— Task material —
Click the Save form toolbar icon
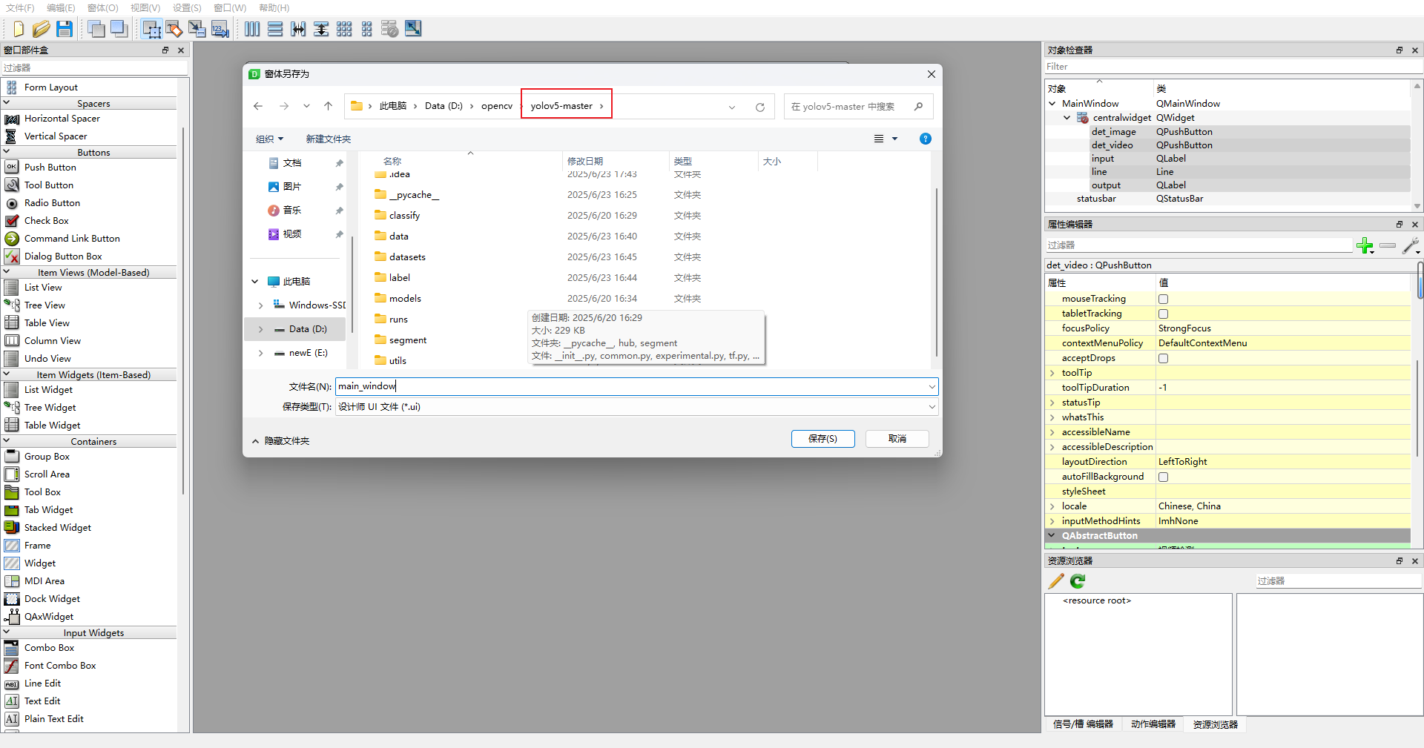1424x748 pixels. (65, 29)
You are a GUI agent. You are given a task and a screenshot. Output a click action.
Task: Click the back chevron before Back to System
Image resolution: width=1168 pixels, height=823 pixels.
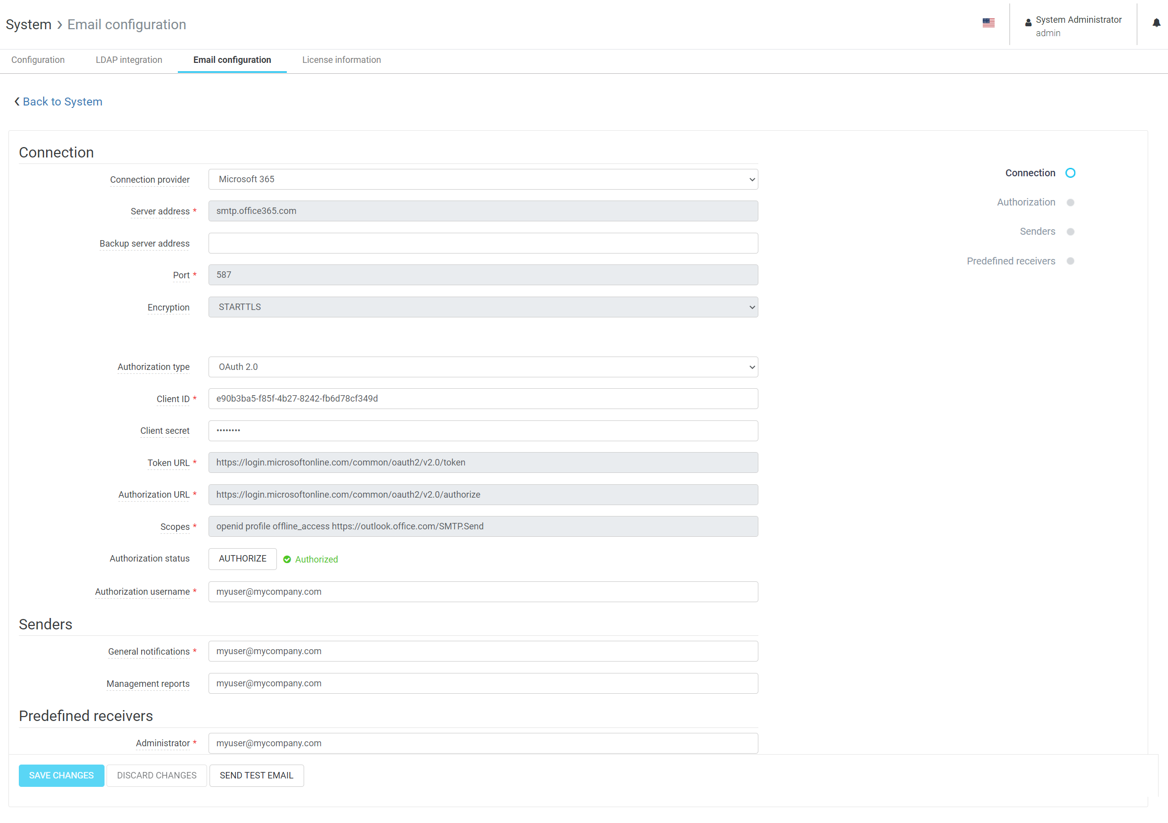pyautogui.click(x=17, y=102)

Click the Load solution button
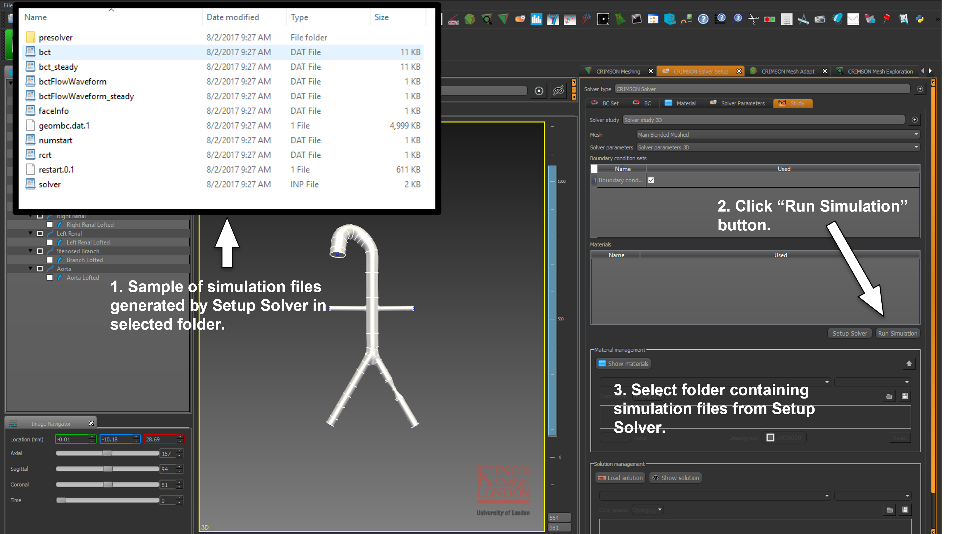pyautogui.click(x=620, y=478)
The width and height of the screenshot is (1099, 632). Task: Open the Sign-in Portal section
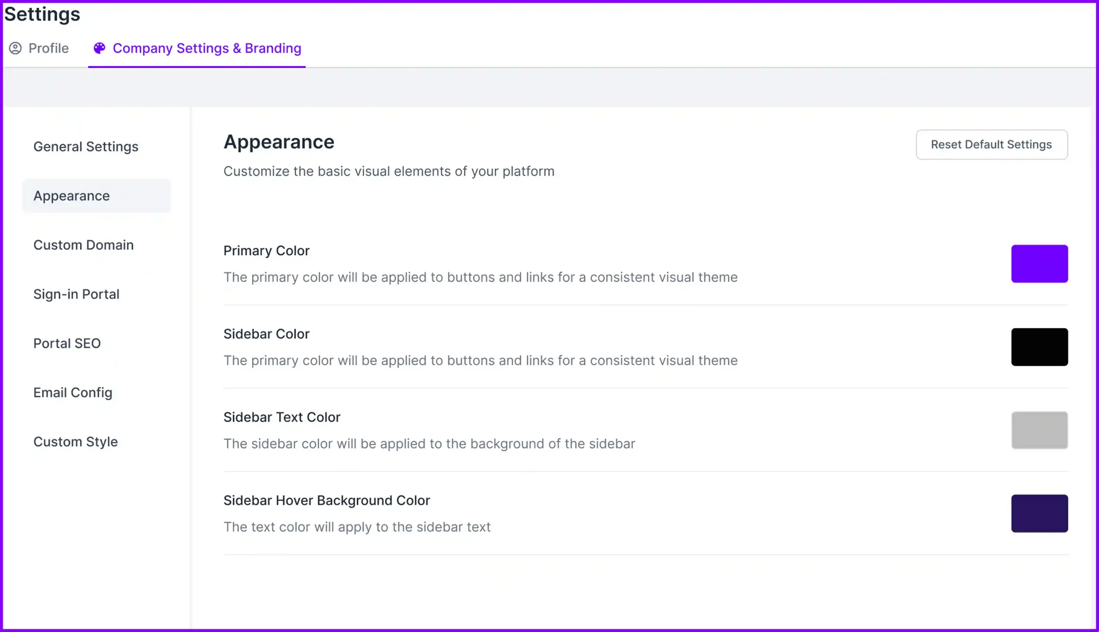pos(76,294)
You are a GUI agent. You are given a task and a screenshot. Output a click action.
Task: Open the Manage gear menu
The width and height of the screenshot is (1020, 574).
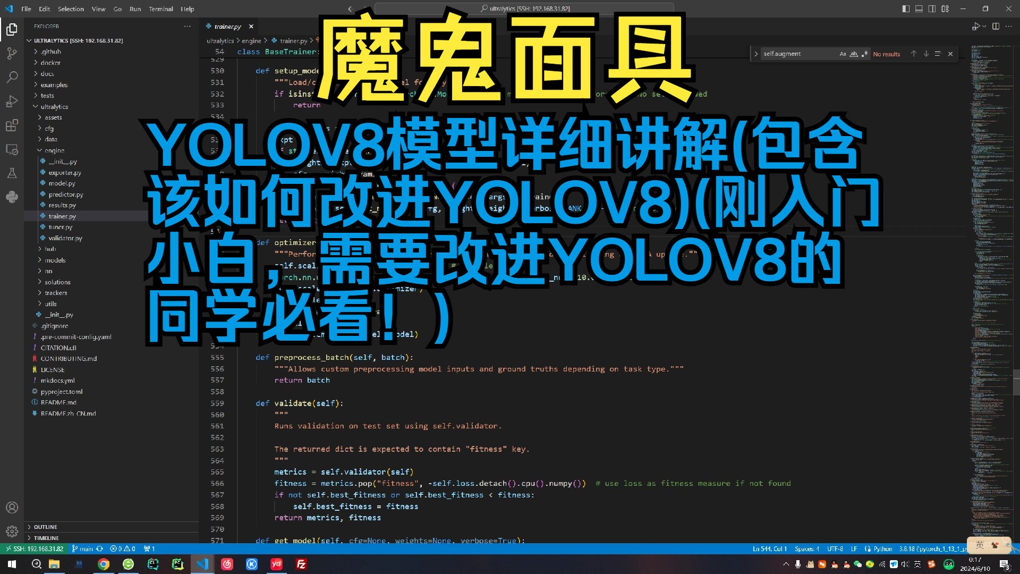point(12,531)
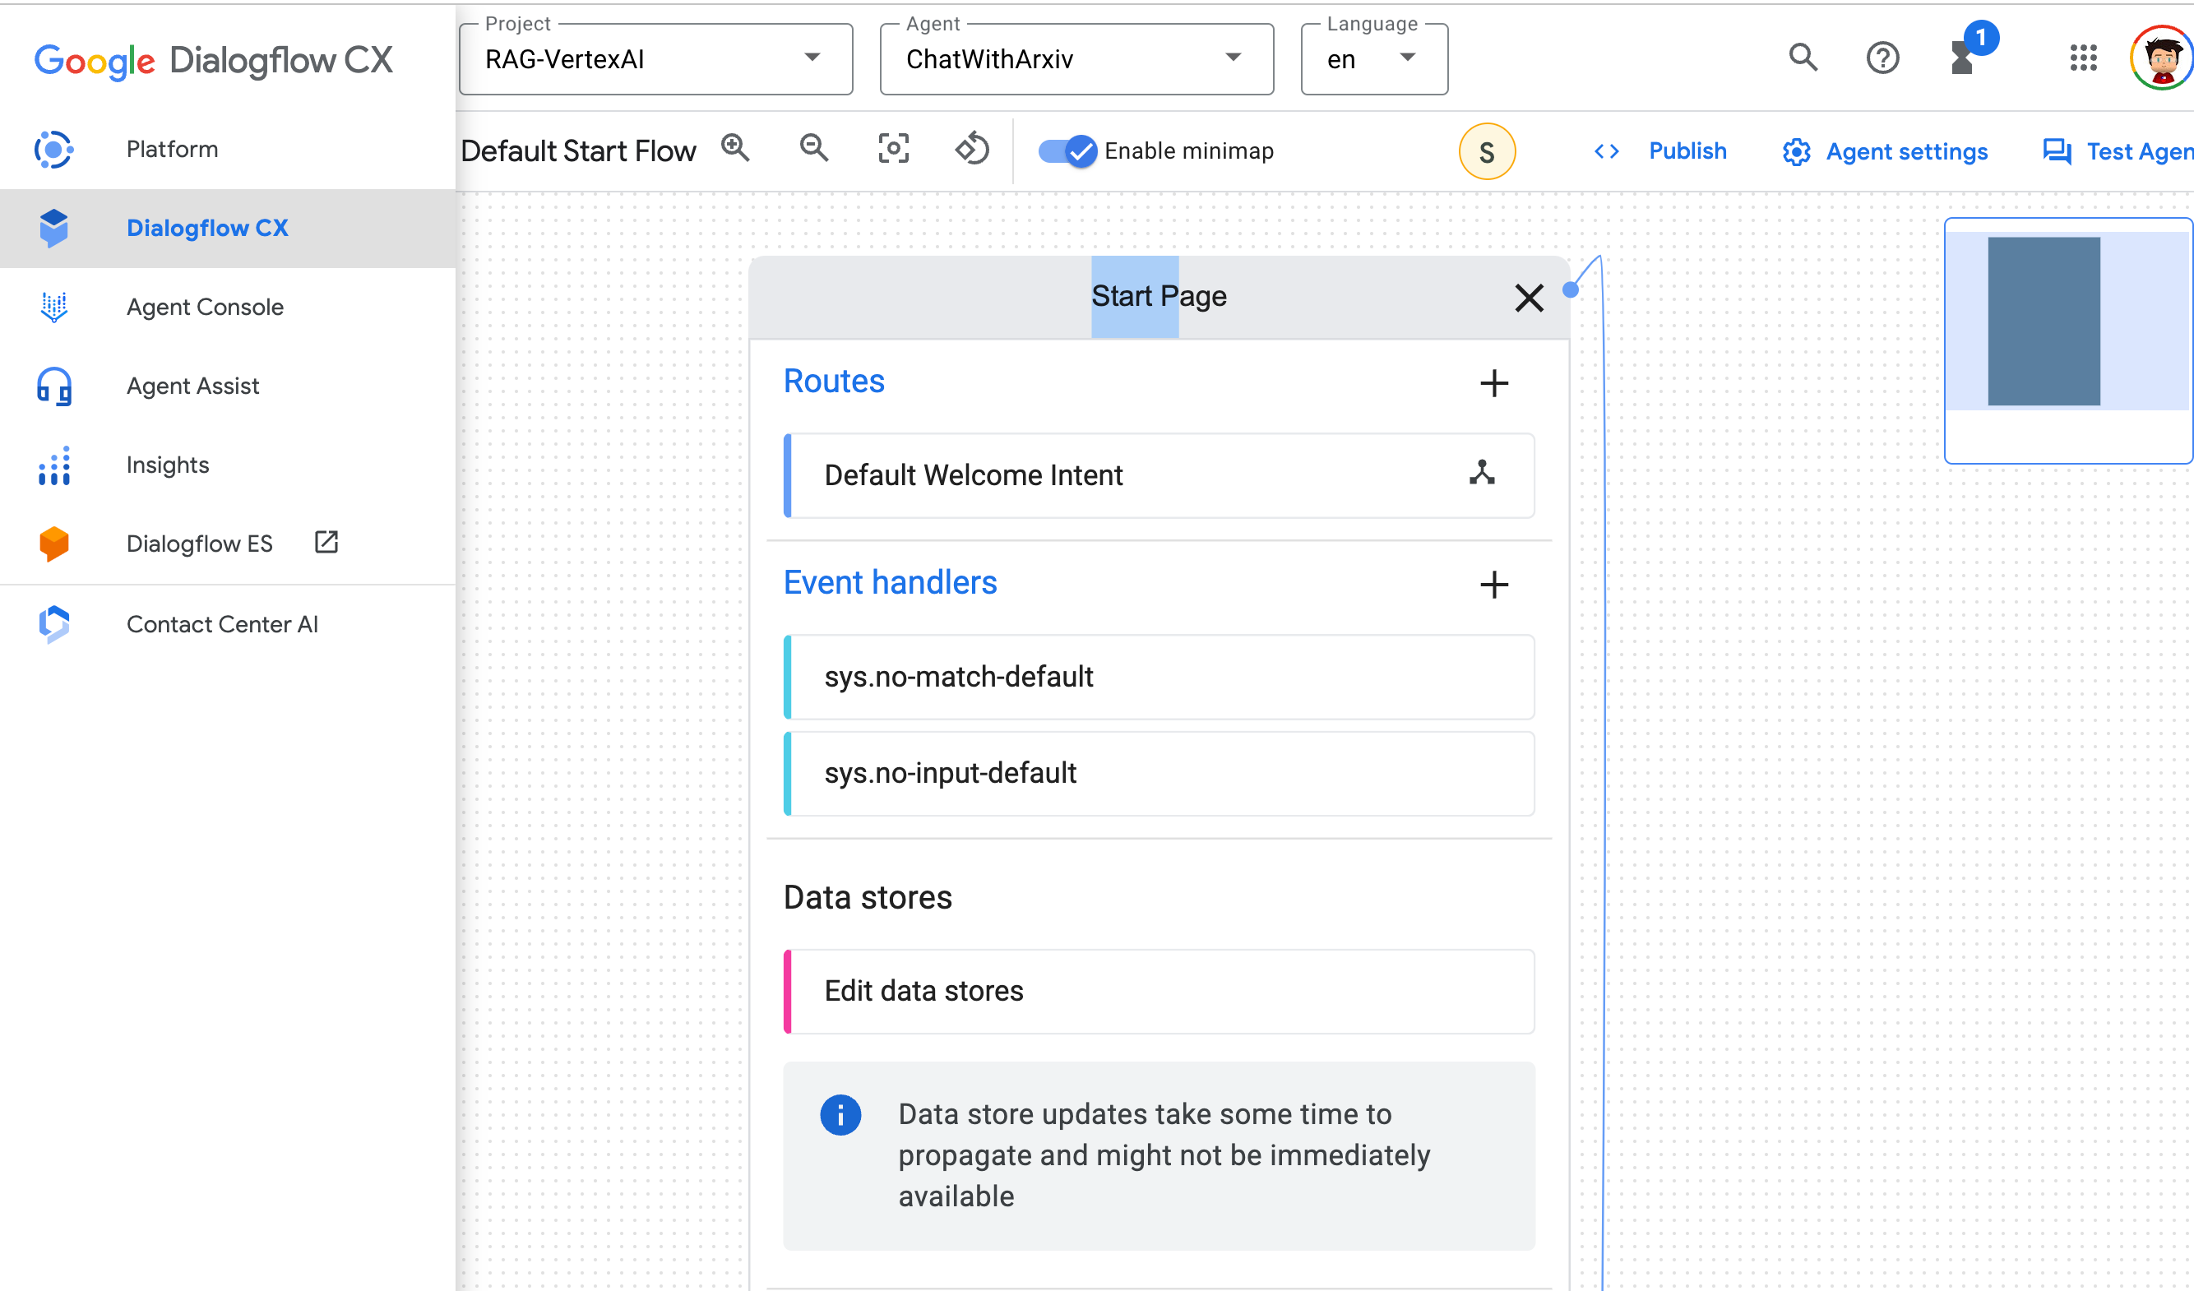Click the reset rotation layout icon

pyautogui.click(x=972, y=149)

— Task —
I would like the material repeated in full and exactly, with its images omitted.

— Output of the task —
Click the Save form toolbar icon
1424x748 pixels. (65, 29)
You are a GUI agent. You are given a task and a screenshot. Output a click action.
Task: Click the back chevron before Back to System
Image resolution: width=1168 pixels, height=823 pixels.
pyautogui.click(x=17, y=102)

Click the Load solution button
pyautogui.click(x=620, y=478)
The width and height of the screenshot is (1099, 632). Task: Open the Sign-in Portal section
pos(76,294)
You are a GUI agent. You are given a task and a screenshot. Output a click action.
Task: Open the Manage gear menu
The width and height of the screenshot is (1020, 574).
point(12,531)
Click the reset rotation layout icon

pyautogui.click(x=972, y=149)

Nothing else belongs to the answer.